This is a summary of: Chayama Y, Rao NR, Perla D, Zhang Z, Reid M, Nelson S, Wen X, Ding B, Blumenfeld J, Apolonio A, et al. Physiological brain clearance architecture revealed by neuronal protein tracing. Cell. 2026;189:1–19. https://doi.org/10.1016/j.cell.2026.04.048

The Open Question

The brain continuously generates protein waste that must be removed to maintain normal function. Impaired clearance has been linked to ageing and neurodegenerative diseases, including Alzheimer’s disease. Most knowledge about brain drainage pathways comes from experiments that inject tracers into the cerebrospinal fluid, but these approaches may not accurately reflect how proteins produced within the brain are cleared under normal physiological conditions. Key questions remained about which routes endogenous brain proteins use, which cells are involved in monitoring this process, and how clearance is altered in disease.

The Approach

We developed a non-invasive genetic tracing system to follow neuron-derived proteins from the brain into border tissues. The team combined whole-body imaging, bioorthogonal protein labelling, pulse-chase analyses, and transcriptomic profiling.

What the Data Showed

Neuron-derived proteins followed clearance routes that differed from those identified by conventional CSF tracers. Clearance was organised according to a “nearest exit” principle, with different brain regions draining through distinct pathways. Skull-associated clearance was slower than drainage through dural and nasal routes. Border tissues contained immune cells that sampled neuronal proteins, including tolerogenic skull-resident B cells.

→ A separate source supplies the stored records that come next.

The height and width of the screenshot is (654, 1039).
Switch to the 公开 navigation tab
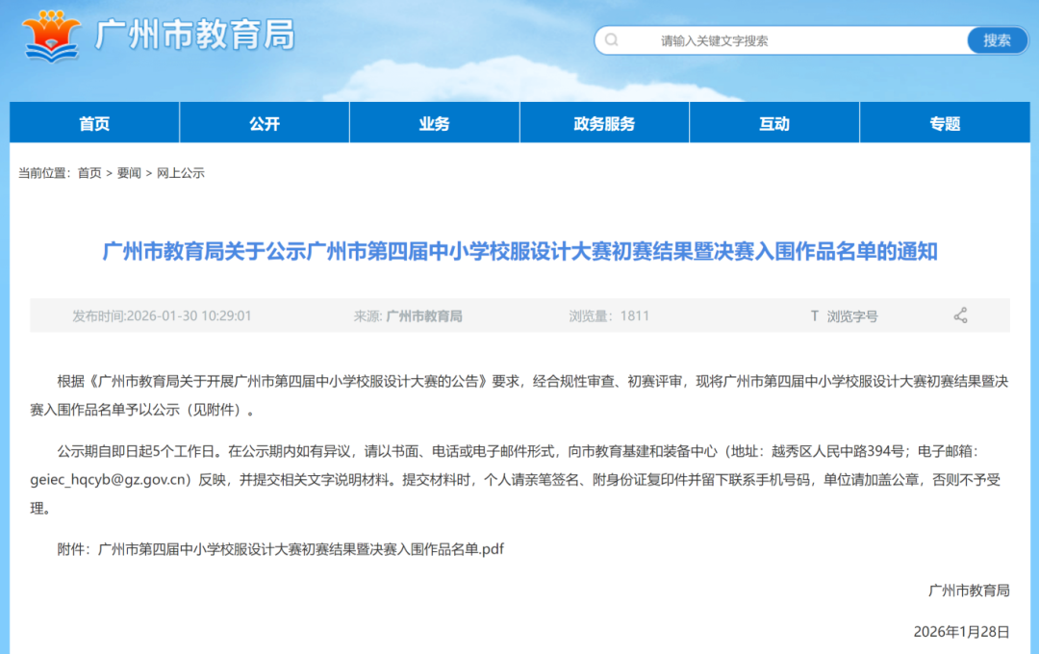click(264, 122)
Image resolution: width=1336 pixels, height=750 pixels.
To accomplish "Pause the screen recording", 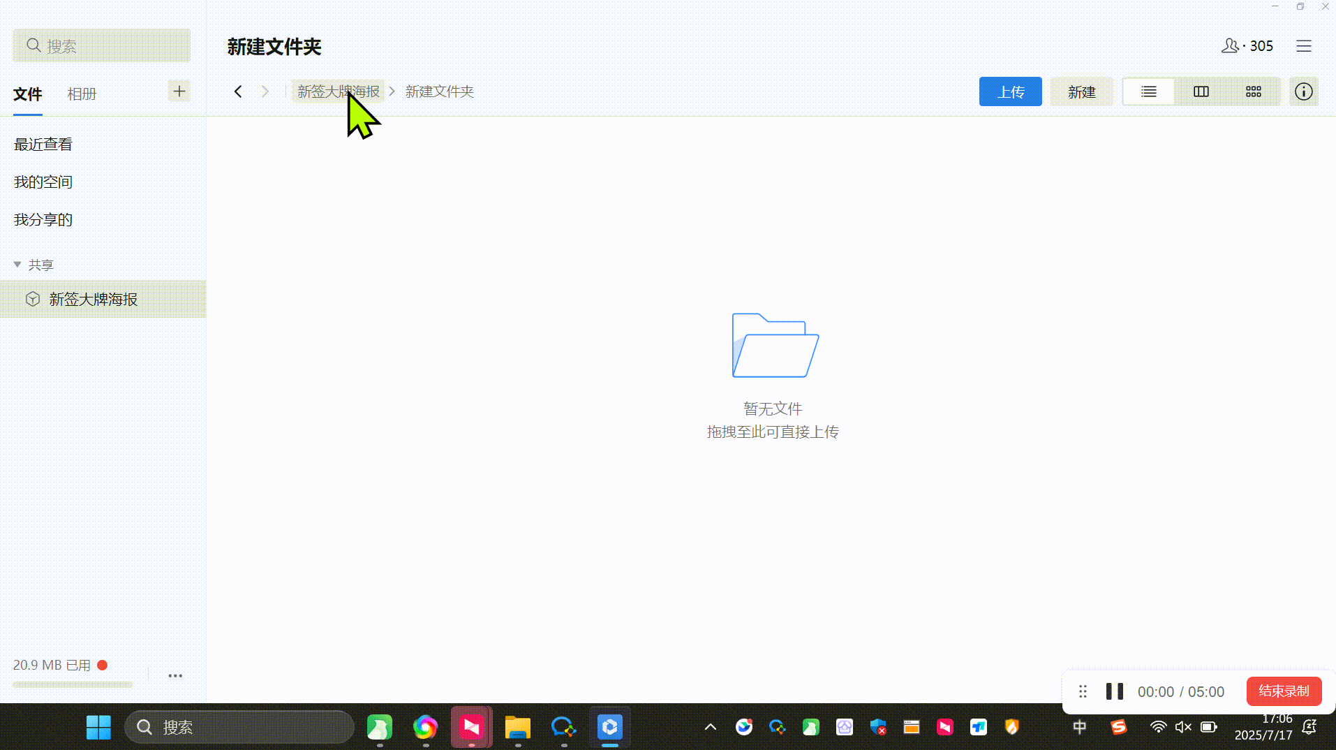I will point(1114,691).
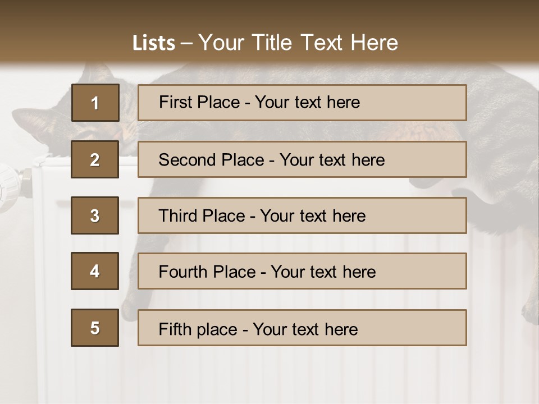Select the number 4 box
The height and width of the screenshot is (404, 539).
coord(95,271)

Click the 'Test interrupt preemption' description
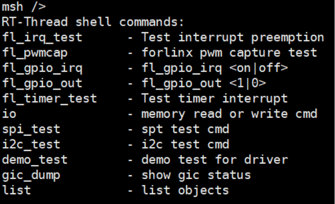point(233,38)
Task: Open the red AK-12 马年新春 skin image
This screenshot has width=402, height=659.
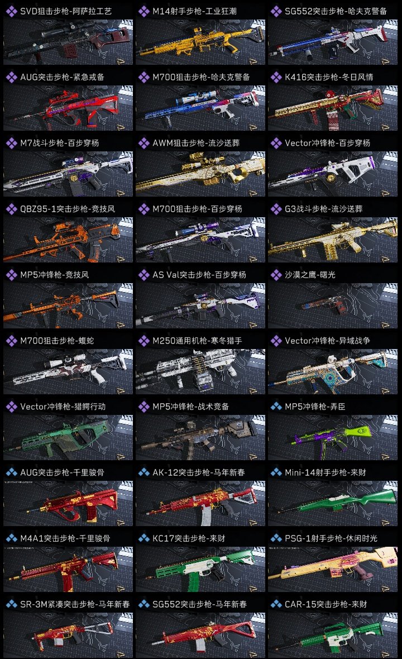Action: pyautogui.click(x=200, y=504)
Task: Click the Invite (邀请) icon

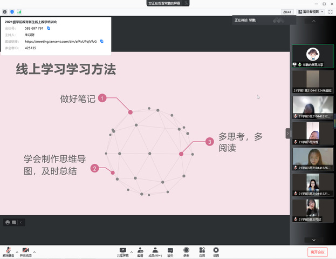Action: pyautogui.click(x=140, y=251)
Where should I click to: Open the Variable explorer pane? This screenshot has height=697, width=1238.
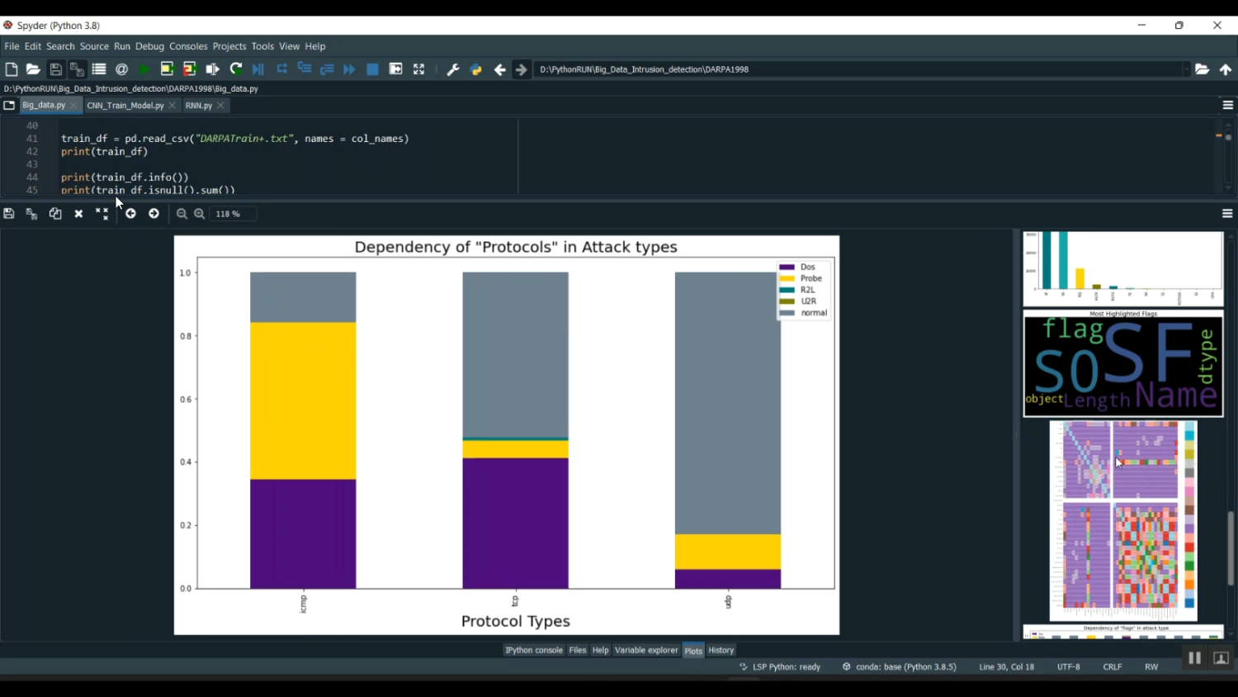[x=646, y=650]
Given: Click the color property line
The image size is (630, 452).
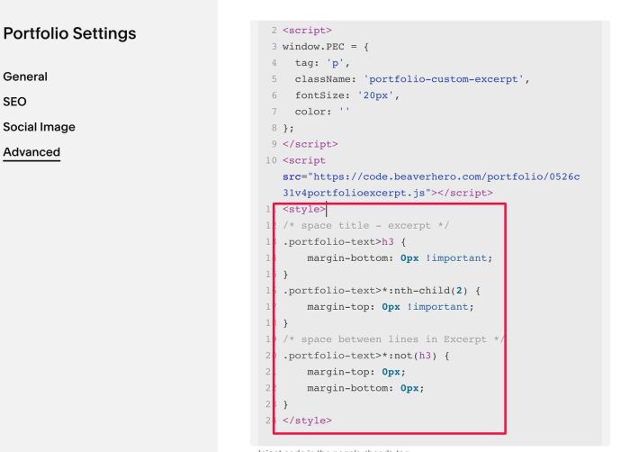Looking at the screenshot, I should click(322, 112).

Neuroinflammation and amyloid pathology disrupted clearance through distinct mechanisms.

What This Changes

These findings provide a revised view of physiological brain waste clearance as a compartmentalized network of drainage routes and immune niches. We can now identify distinct ways in which inflammation and neurodegenerative pathology impair clearance. That opens the door to targeted interventions at brain border compartments.

Relevance for CRC1744

Brain waste clearance is central to neurovascular health. This study shows how inflammation causes vascular leakage and amyloid pathology obstructs border exits — directly relevant to CRC1744’s focus on cerebrovascular disease and neuroinflammation. SFB 1744 members Matthias Brendel and Ali Ertürk contributed to this international collaboration.